> [Text section]

○ ○ ○ ○ ○

The persons named in the enclosed form of proxy are directors or officers
of the Corporation.
A SHAREHOLDER HAS THE RIGHT TO APPOINT A PERSON (WHO NEED NOT BE A
SHAREHOLDER) TO ATTEND AND ACT FOR HIM AND ON HIS BEHALF AT THE MEETING OTHER
THAN THE PERSONS DESIGNATED IN THE ENCLOSED FORM OF PROXY. SUCH RIGHT MAY BE
EXERCISED BY STRIKING OUT THE NAMES OF THE PERSONS DESIGNATED IN THE ENCLOSED
FORM OF PROXY AND BY INSERTING IN THE BLANK SPACE PROVIDED FOR THAT PURPOSE THE
NAME OF THE DESIRED PERSON OR BY COMPLETING ANOTHER PROPER FORM OF PROXY AND, IN
EITHER CASE, DELIVERING THE COMPLETED AND EXECUTED PROXY TO THE CORPORATION
BEFORE THE TIME OF THE MEETING OR ANY ADJOURNMENT THEREOF.
A shareholder forwarding the enclosed proxy may indicate the manner in
which the appointee is to vote with respect to any specific item by checking the
appropriate space. If the shareholder giving the proxy wishes to confer a
discretionary authority with respect to any item of business then the space
opposite the item is to be left blank. The shares represented by the proxy
submitted by a shareholder will be voted in accordance with the directions, if
any, given in the proxy. A shareholder who has given a proxy may revoke it at
any time in so far as it has not been exercised. A proxy may be revoked, as to
any matter on which a vote shall not already have been cast pursuant to the
authority conferred by such proxy, by instrument in writing executed by the
shareholder or by his attorney authorized in writing or, if the shareholder is a
body corporate, by an officer or attorney thereof duly authorized, and deposited
either at the registered office of the Corporation at any time up to and
including the last business day preceding the day of the Meeting, or any
adjournment thereof, at which the proxy is to be used or with the Chairman of
such Meeting on the day of the Meeting or any adjournment thereof, and upon
either of such deposits the proxy is revoked. A proxy may also be revoked in any
other manner permitted by law.

○ ○ ○ ○ ○

> [Records shown]
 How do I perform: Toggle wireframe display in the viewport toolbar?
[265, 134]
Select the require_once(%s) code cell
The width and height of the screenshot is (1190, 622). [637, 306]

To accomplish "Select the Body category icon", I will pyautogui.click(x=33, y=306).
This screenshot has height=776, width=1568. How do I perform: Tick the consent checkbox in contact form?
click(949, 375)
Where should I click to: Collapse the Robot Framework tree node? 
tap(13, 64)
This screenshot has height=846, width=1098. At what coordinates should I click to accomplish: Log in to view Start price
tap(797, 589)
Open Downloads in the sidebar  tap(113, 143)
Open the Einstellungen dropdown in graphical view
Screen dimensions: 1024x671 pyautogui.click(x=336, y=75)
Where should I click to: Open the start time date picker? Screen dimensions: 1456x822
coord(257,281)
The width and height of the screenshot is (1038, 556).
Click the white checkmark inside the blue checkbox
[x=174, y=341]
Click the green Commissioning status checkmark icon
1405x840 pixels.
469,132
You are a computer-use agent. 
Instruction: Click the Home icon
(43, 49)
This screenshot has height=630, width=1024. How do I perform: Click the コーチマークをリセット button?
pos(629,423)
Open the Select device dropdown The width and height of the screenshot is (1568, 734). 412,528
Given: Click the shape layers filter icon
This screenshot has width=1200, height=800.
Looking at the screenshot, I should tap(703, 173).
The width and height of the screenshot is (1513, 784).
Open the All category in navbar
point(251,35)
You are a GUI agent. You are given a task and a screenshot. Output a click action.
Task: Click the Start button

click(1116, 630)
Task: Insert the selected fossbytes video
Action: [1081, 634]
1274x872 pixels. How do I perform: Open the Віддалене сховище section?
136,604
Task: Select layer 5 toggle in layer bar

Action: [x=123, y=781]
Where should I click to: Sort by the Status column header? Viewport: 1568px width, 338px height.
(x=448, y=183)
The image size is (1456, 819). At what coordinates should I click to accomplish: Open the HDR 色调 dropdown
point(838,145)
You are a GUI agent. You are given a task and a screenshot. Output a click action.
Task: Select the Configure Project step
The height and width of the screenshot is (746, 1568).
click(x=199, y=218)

○ ○ ○ ○ ○

> [Tasks and exercises]
1 - Answer these questions from the proxy section:
(a) What positions do the persons named in the enclosed form of proxy hold?
(b) What should a shareholder do with the space opposite an item to confer discretionary authority on it?
(c) Until when may a written revocation be deposited at the registered office of the Corporation?
2 - Reproduce the proxy section from "The persons named" up to and including "ANY ADJOURNMENT THEREOF.".
3 - Say whether each statement agrees with the proxy section, answering yes or no and quoting the words that decide it:
(a) The person a shareholder appoints to act at the meeting must also be a shareholder.
(b) A written revocation may be deposited with the Chairman on the day of the Meeting.
(c) Law may permit other ways of revoking a proxy.
None of the items are needed here.

> [Answers for this exercise]
1 -
(a) They are directors or officers of the Corporation.
(b) Leave the space opposite the item blank.
(c) At any time up to and including the last business day preceding the day of the Meeting, or any adjournment thereof, at which the proxy is to be used.

2 -
The persons named in the enclosed form of proxy are directors or officers
of the Corporation.
A SHAREHOLDER HAS THE RIGHT TO APPOINT A PERSON (WHO NEED NOT BE A
SHAREHOLDER) TO ATTEND AND ACT FOR HIM AND ON HIS BEHALF AT THE MEETING OTHER
THAN THE PERSONS DESIGNATED IN THE ENCLOSED FORM OF PROXY. SUCH RIGHT MAY BE
EXERCISED BY STRIKING OUT THE NAMES OF THE PERSONS DESIGNATED IN THE ENCLOSED
FORM OF PROXY AND BY INSERTING IN THE BLANK SPACE PROVIDED FOR THAT PURPOSE THE
NAME OF THE DESIRED PERSON OR BY COMPLETING ANOTHER PROPER FORM OF PROXY AND, IN
EITHER CASE, DELIVERING THE COMPLETED AND EXECUTED PROXY TO THE CORPORATION
BEFORE THE TIME OF THE MEETING OR ANY ADJOURNMENT THEREOF.

3 -
(a) No: "(WHO NEED NOT BE A SHAREHOLDER)"
(b) Yes: "with the Chairman of such Meeting on the day of the Meeting or any adjournment thereof"
(c) Yes: "A proxy may also be revoked in any other manner permitted by law."